Many high schools require students to have four credits for each of the four core classes: science, math, history and English, but students don’t gain critical real-life knowledge they will use in their day-to-day lives. The school board should reevaluate these requirements and offer more classes that prepare students for the real world instead.
For the most part, schools do not require financial literacy classes. Only 26.3% of U.S. public high school students will take a financial literacy course. Learning how to file taxes, budget and invest make up some of the most pressing responsibilities graduates will take on after finishing school, but many students will be lost on what to do. According to a recent poll, 82% of respondents wish they had taken a required personal finance course in high school, showing that school did not prepare them for life. Many students do not have access to learning certain life skills at home, making it necessary for schools to provide the required education for all aspects of working-class society.
In most high schools, students have the option to take classes like calculus and physics for advanced credits, but students must take courses like chemistry to graduate. While these classes prove to be important for students who plan on going to college and majoring in one of those specific fields, a lot of the curriculum becomes unnecessarily in-depth for students who plan on finding their path in art, attending a trade school or acquiring a GED (General Educational Development). The Texas Association of School Boards lists the three primary reasons for schooling, including developing a productive workforce, creating an informed citizenry and providing for social mobility. The inclusion of specific higher-level classes may add to these things, but it does not create an informed citizenry. Students graduate high school knowing stoichiometry but not how to manage credit or even problem-solve, which develops a society unable to perform basic responsibilities instead of the fully able, informed society the school board supposedly aims for.

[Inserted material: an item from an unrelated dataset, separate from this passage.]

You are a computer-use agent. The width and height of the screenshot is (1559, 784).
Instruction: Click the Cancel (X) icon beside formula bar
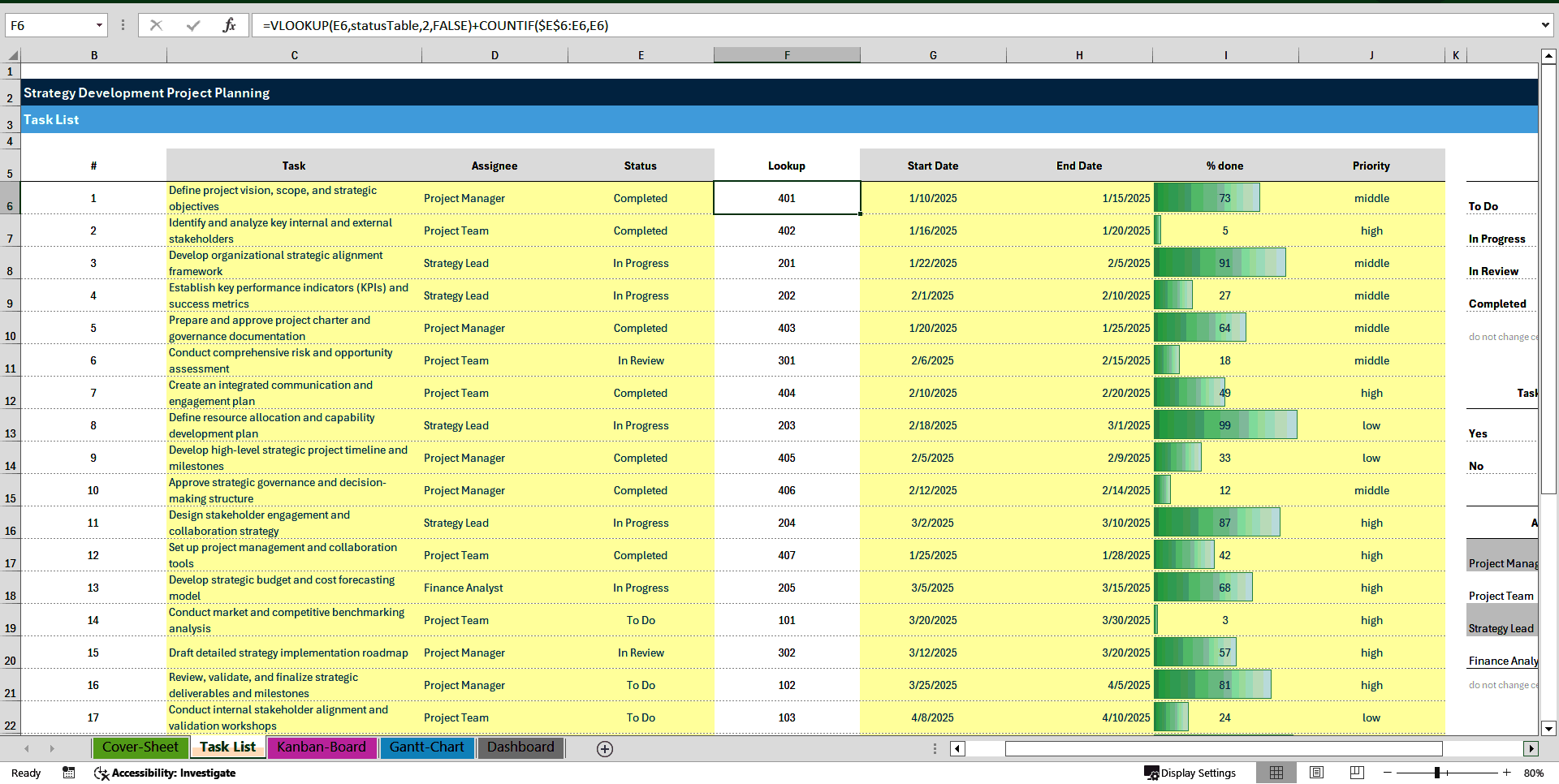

Opponents of implementing real-world preparation in schools over the present coursework argue that the availability of personal finance, nutrition and wellness, home economics and other basic classes as electives provides students with enough opportunity to learn, so there’s no need for a change or addition in required classes. However, many students cannot fit extra classes into their schedule or don’t think about choosing those classes. Schools should require a course compiling all of these life skills or even implement units that cover personal finance and basic nutrition into the curriculum for required math and science classes.
Students should not be graduating high school unprepared for what real life asks of them. The school board needs to tailor course requirements to provide students with the knowledge they need to handle future responsibilities.